New Jersey Food Journal

Monday, June 15, 2015

Jersey Oyster Farm Keeps it Fresh

Photo credits: Forty North Oysters
By Serena Han

Sunsets and shoreline photos on Instagram are a dime a dozen. A close-up shot of a fresh oyster from New Jersey is not.

Forty North Oyster Farm’s Instagram feed is updated regularly with photos showing off the glistening sheen of wild oysters and their distinctly textured shells. Matt Gregg, founder of Forty North Oyster Farm, promotes his oyster farm the modern way, using social media platforms including Facebook, Twitter, Instagram, and the video hosting site Vimeo.
“It’s become my quest to grow the perfect oyster”

Gregg’s social media presence exudes a youthful vibe that most would not typically associate with oyster farming. Its online content reflects a millennial and current perspective on the fishing industry and this refreshing and unique angle separates Forty North from other oyster farming competitors.

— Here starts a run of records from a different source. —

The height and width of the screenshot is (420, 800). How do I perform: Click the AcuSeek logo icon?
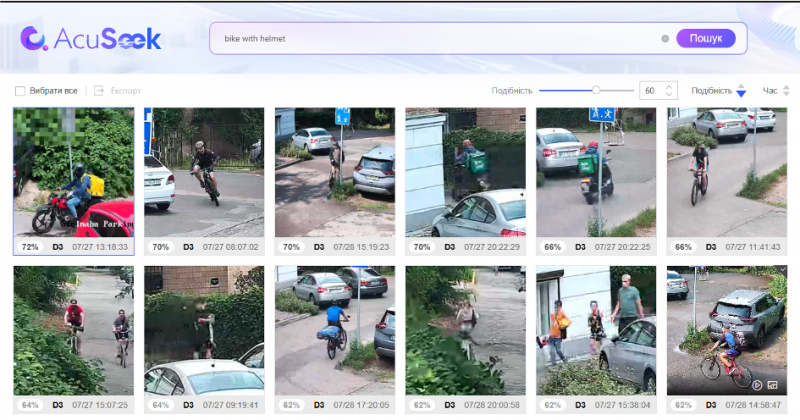34,38
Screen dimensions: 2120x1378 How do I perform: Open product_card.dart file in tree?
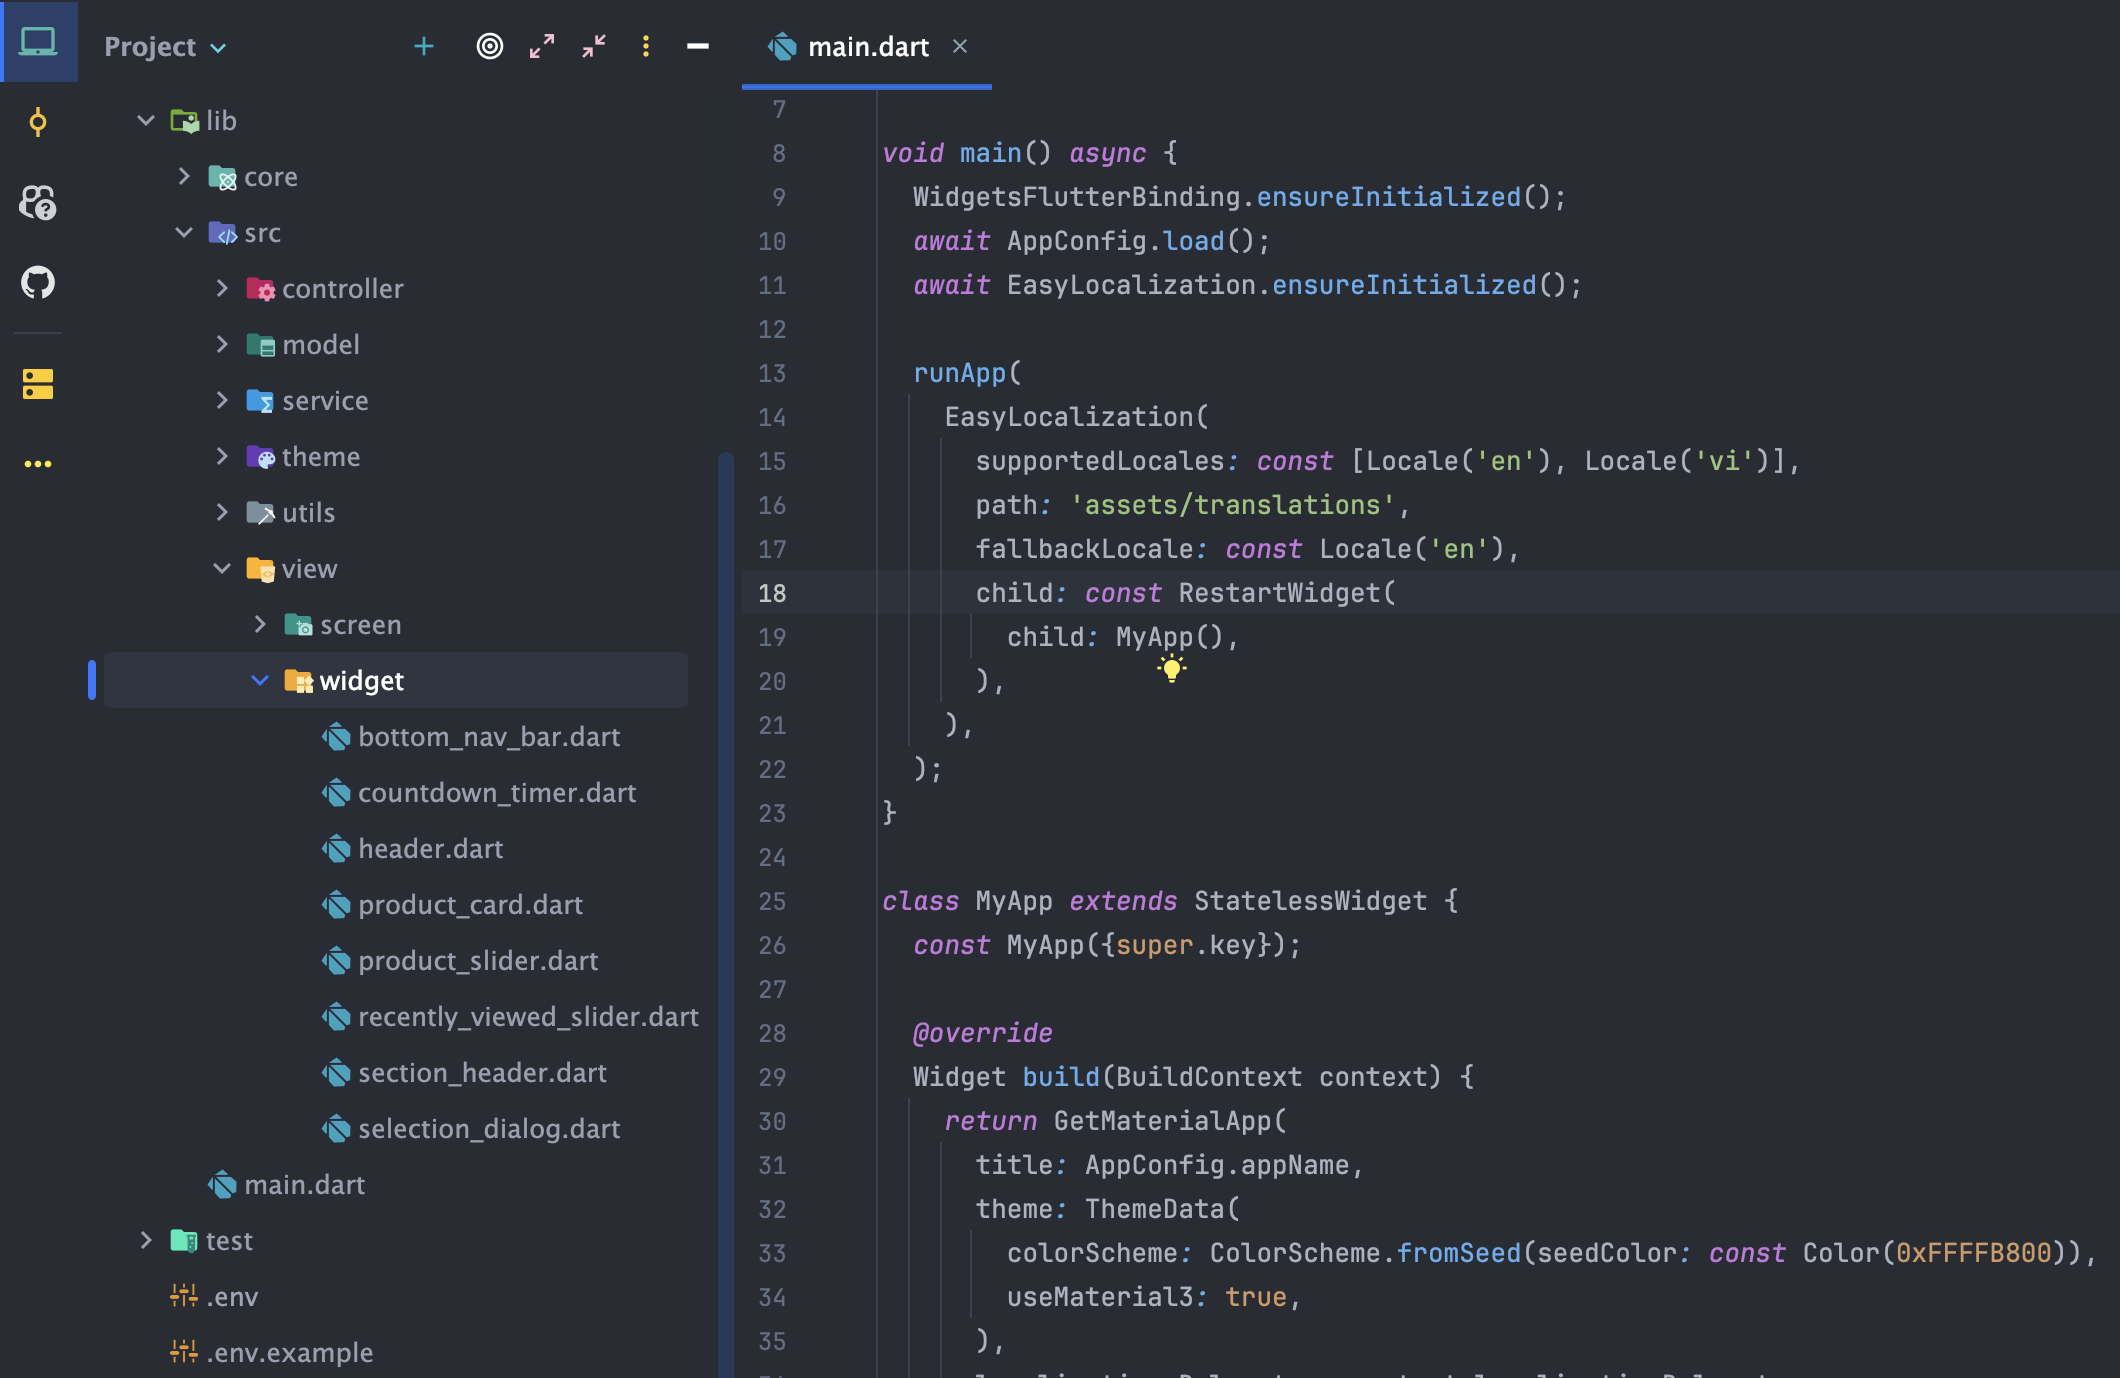(x=470, y=904)
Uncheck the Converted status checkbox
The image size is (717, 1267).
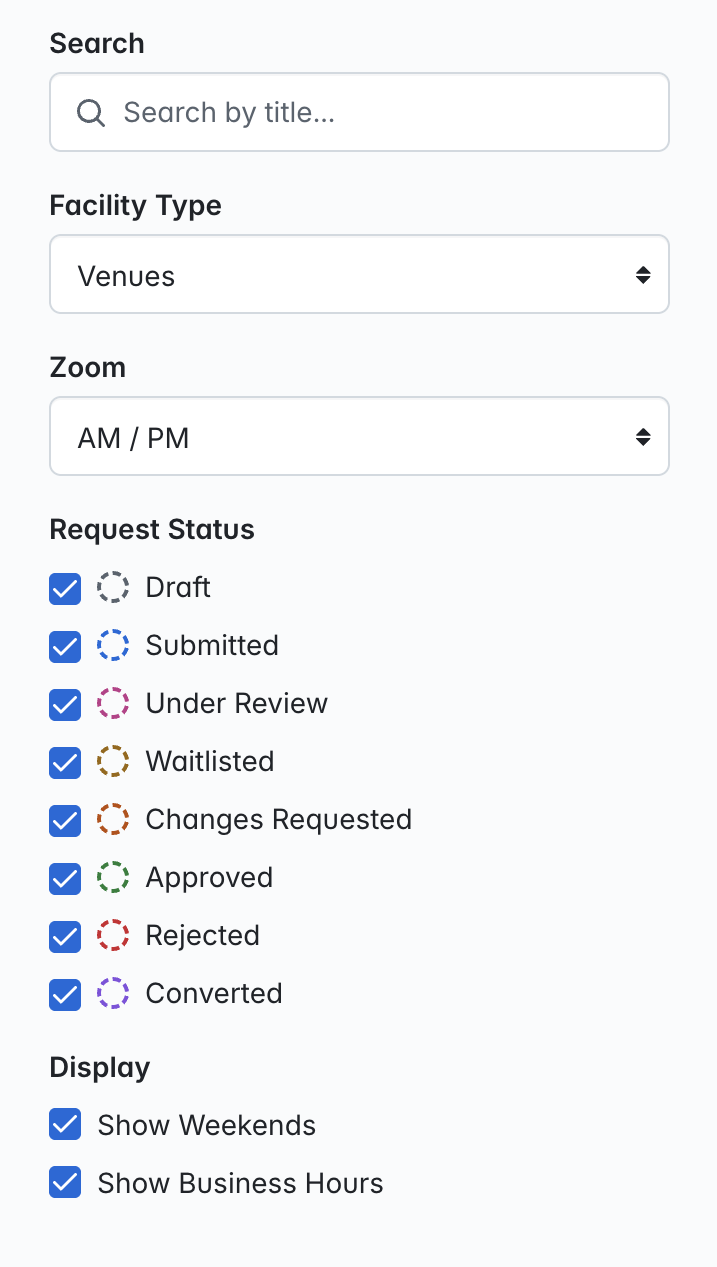click(65, 994)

Companies use social media for marketing, promotional, or customer service-related purposes, including Forth North Oyster Farm. However, Gregg’s social media efforts give off a contemporary and distinctly savvy feel. The image editing, quality, and overall aesthetics on its Instagram feed is impressive.

So much so, that Modern Farmer magazine recruited Gregg to take over its Instagram account for two weeks as a guest contributor. Gregg posted pictures of oysters, the farming process, and even photos of himself on the job, giving followers a first-hand look into Forty North Oyster Farm’s operations. Captions are educational and fun – how to fry mud crabs, for example, or tidbits about New Jersey marine culture.

Gregg cultivates the company’s image in ways that are appealing to other millennials. Forty North Oyster Farm’s merchandise has the same lightheartedness. A gray hooded sweatshirt, available for purchase on the company’s website, says, “I’m Not a Playa’ I Just Shuck A Lot,” a witty play on rapper Big Pun’s 1998 single “Still Not a Player.” According to Gregg’s caption on an Instagram post for Modern Farmer, the sweatshirt is a hot item for 26-35-year-olds who recognize the hip-hop song.

Photo Credits: ModFarm
Gregg is also featured in documentary-style trailer titled “Oyster Renaissance” that showcases him farming oysters. His voiceover plays dramatically over stunning footage of New Jersey oyster farming landscapes.  

“It’s become my quest to grow the perfect oyster,” says Gregg in the video clip. “I don’t think I’ll ever achieve that feat because, in this case, the definition of perfect is open to interpretation.”

The video, hosted on Vimeo and linked on Forty North’s website, is another dynamic way multimedia is incorporated to further curate the brand’s persona.

Gregg grew up in Monmouth County and graduated from University of Rhode Island in 2007. The marine and coastal policy major founded Forty North Oyster Farm out of a passion for aquaculture.

Today, Gregg continues to build Forty North Oyster Farm’s image and name through social media. According its latest Instagram update on May 5, Forty North farmers are harvesting oysters for spring 2016.

Oyster farming may be an unusual segment of social media but Gregg operates platforms like Instagram and Vimeo in ways that relate to younger audiences. The farmer possesses a keen sense of contemporary Internet culture and showcases Forty North Oyster Farm with that lens. Witty captions and high-resolution photos on Instagram are just a few of the components that keep Gregg’s business afloat.

Serena Han recently graduated from Rutgers University as a journalism & media studies major with a double minor in digital communication, information, and media and Korean. She hopes to work in entertainment media.